_Work item_.
Which lines in the listing below contain "axis"? Copy each of them.
---*---
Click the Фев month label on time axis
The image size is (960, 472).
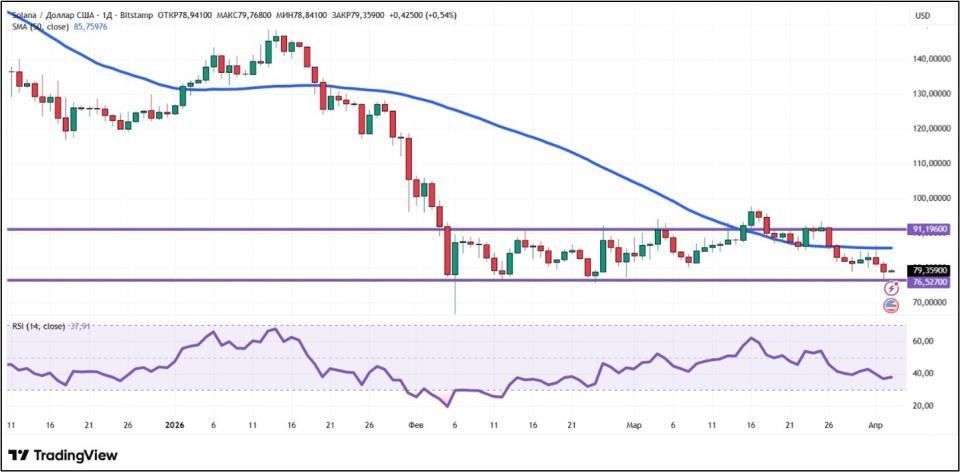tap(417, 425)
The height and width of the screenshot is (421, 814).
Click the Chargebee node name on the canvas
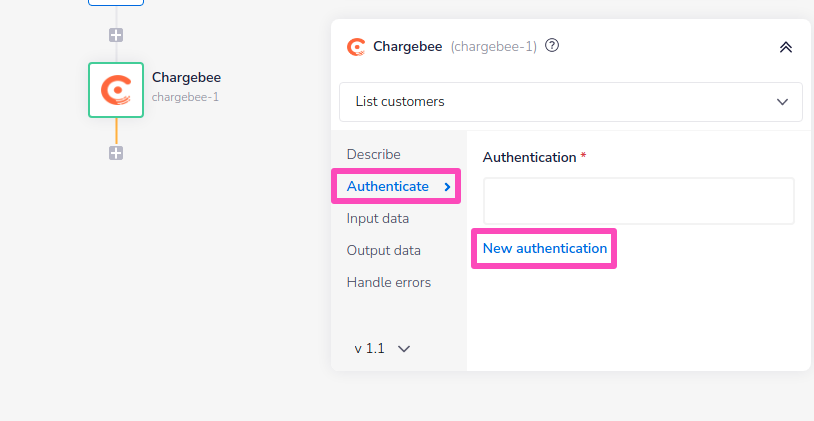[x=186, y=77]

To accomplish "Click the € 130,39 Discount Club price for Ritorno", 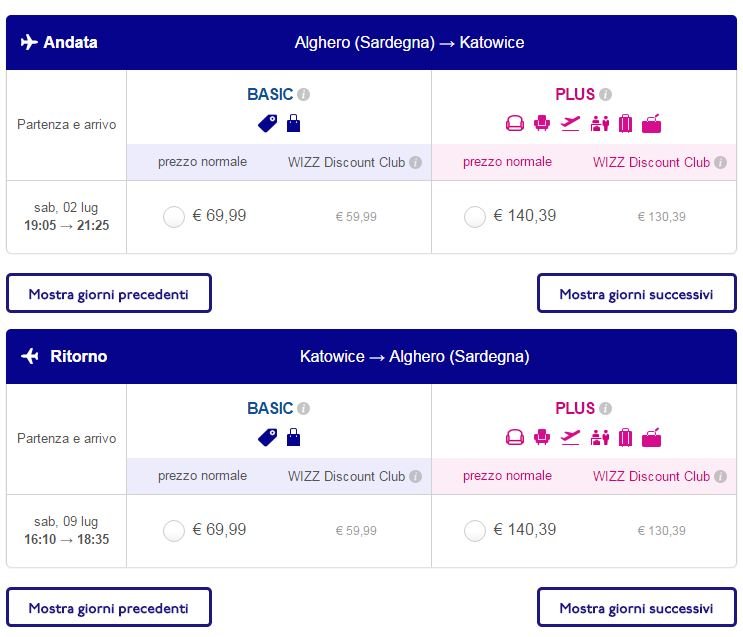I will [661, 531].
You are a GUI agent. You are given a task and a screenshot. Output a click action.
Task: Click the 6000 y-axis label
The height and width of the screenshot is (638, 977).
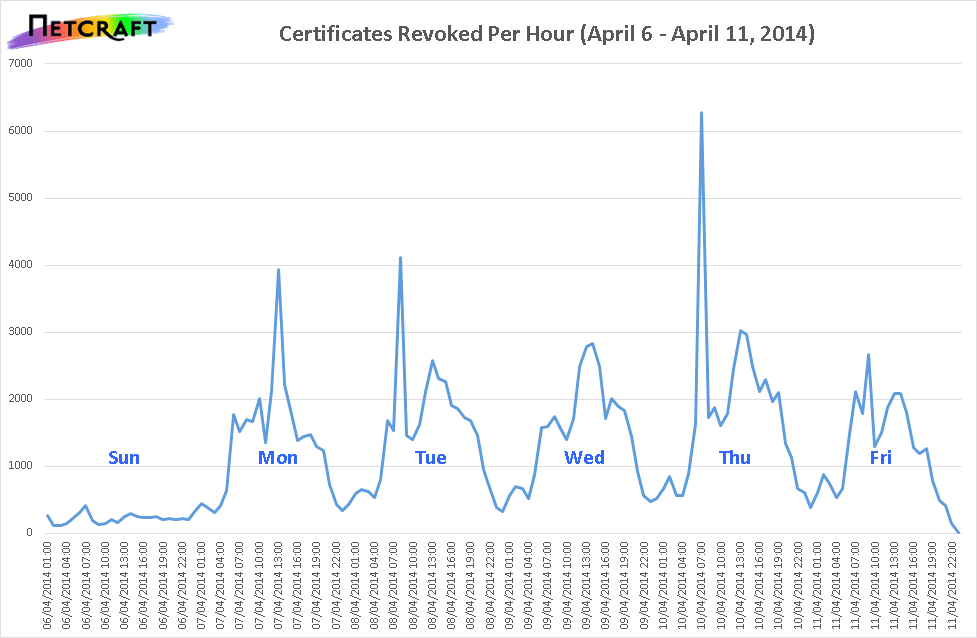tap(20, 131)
---*---
_Answer_.
Click the Фев month label on time axis
Task: Click the 6000 y-axis label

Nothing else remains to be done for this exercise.